Un an après l’invasion russe de l’Ukraine, les experts s’accordent à dire que la guerre a déjà des gagnants et des perdants : « quoi qu’il arrive, la Russie est devenue un paria » et la Chine prend la mesure de l’Occident en profitant du manque d’attention des États-Unis à d’autres scènes du monde.
Ainsi, la guerre a déjà servi à mettre en évidence les forces et les faiblesses de chacun, à promouvoir une action commune de l’UE et à mettre fin au « mirage » des relations internationales fondées sur la mondialisation, les normes et les lois.
Gagnants et perdants
Le professeur de relations internationales à l’Universidad Pontificia Comillas Alberto Priego est clair : le grand perdant de cette guerre, à part l’Ukraine, qui cause la mort et la destruction, est la Russie, qui « quoi qu’il arrive, deviendra un État paria ».
Il perd aussi le « modèle hyper-mondialisé et dérégulé » qui avait déjà été touché à mort par le coronavirus et reçoit désormais la goutte d’eau en révélant la nécessité européenne d’investir sérieusement dans la Défense, ce que seuls les États peuvent faire, assure-t-il.
Les organisations de défense conjointes gagnent, comme l’OTAN ; L’UE, devenue « fédéralisée », gagne et reçoit une impulsion importante dans son processus d’intégration et récupère également le lien transatlantique.

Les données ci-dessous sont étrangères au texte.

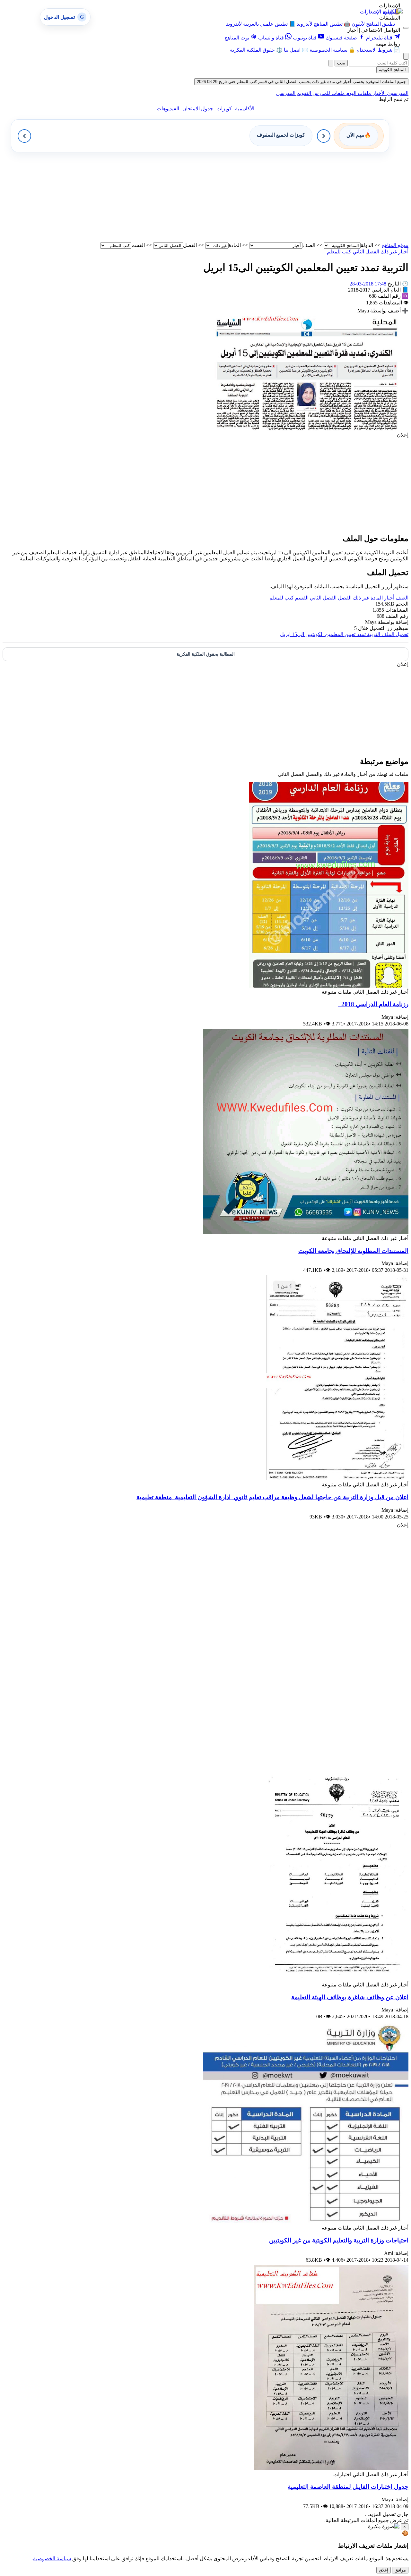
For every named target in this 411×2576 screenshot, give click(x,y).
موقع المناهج (394, 245)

Les énergies renouvelables gagnent, « pas tant parce qu’elles sont propres, mais parce qu’elles évitent la dépendance vis-à-vis de tiers » et les États-Unis gagnent, retrouvant leur réalité et leur identité et « sortant de la schizophrénie entre le populisme de Trump et le pacifisme d’Obama », plaide Priego .

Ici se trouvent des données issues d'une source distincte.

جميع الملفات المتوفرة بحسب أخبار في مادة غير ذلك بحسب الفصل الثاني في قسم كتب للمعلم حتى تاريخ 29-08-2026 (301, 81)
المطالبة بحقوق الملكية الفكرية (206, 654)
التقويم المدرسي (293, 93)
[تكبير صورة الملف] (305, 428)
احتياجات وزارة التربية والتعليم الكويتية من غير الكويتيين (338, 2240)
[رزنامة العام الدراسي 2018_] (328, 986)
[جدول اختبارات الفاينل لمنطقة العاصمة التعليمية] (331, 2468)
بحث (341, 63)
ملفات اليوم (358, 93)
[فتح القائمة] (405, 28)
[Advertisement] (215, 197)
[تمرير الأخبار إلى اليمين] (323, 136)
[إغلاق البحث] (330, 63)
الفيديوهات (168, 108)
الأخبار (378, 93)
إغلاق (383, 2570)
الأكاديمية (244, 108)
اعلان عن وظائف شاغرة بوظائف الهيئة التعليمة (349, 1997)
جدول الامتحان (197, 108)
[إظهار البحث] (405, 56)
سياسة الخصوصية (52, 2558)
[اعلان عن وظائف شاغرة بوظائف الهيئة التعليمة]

Et l’Ukraine gagne, ce qui mettra fin à cette guerre avec l’armée la plus grande et la mieux équipée d’Europe, ce qui facilitera son accès à l’UE grâce au même pragmatisme qui a conduit les alliés à intégrer l’Allemagne dans l’arène internationale après la Seconde Guerre mondiale. , il dit.
La guerre a rapproché l’Ukraine de l’UE
La chercheuse principale de l’Institut royal Elcano et professeure de relations internationales, Carlota García Encina, estime également qu’en fin de compte, la guerre a facilité l’entrée de l’Ukraine dans l’UE, une possibilité qui n’était ni souhaitée ni très réalisable auparavant.
La guerre a fait basculer la société ukrainienne, qui était auparavant fortement divisée entre pro-russes et pro-européens, en faveur de l’UE, explique-t-il.
Et l’énorme soutien européen et américain a obligé le président Volodímir Zelenski à « superviser personnellement et attentivement » l’utilisation et la destination de l’énorme somme d’argent qui lui revient.
García Encina convient avec Priego que la guerre a également révélé les importantes carences en armes et munitions des pays européens et la nécessité de promouvoir la modernisation et la fabrication des leurs, sans dépendances de l’extérieur.
D’autre part, le chercheur d’Elcano ne croit pas que cette guerre profite aux États-Unis au-delà du renforcement des liens transatlantiques, puisqu’elle les oblige finalement à détourner leur attention et leurs ressources du scénario qui l’inquiète vraiment : l’Indo-Pacifique et sa concurrence avec La Chine, qui suppose une « distorsion de ses objectifs et intérêts à long terme ».
La Chine, grand bénéficiaire
Pour le professeur et coordinateur de la licence en relations internationales de l’Université européenne de Valence, Frédéric Mertens de Wilmars, il ne fait aucun doute non plus que la Chine est l’un des grands bénéficiaires de la guerre en Ukraine.
Selon lui, la Chine aspire à devenir une grande puissance politique et « utilise la Russie » pour changer les paramètres de la géopolitique mondiale, du « soft power » qui s’était presque imposé sur la scène mondiale au « hard power » du pouvoir politique. et l’imposition militaire.
Pour l’instant, « la Chine regarde depuis un balcon pour voir ce qui se passe quand elle défie et attaque le monde occidental ; Il teste la puissance adverse et profite du fait que les États-Unis se consacrent à l’Ukraine pour en profiter dans d’autres scénarios », dit-il.
L’UE gagne aussi, dans une certaine mesure, pour qui la guerre, même s’il est devenu clair que « les Européens ne sont rien, rien, rien en termes de capacités militaires », a également marqué la voie vers une plus grande intégration et coordination de sa politique étrangère et de la Défense, et la nécessité d’une plus grande indépendance commerciale et énergétique, estime-t-il.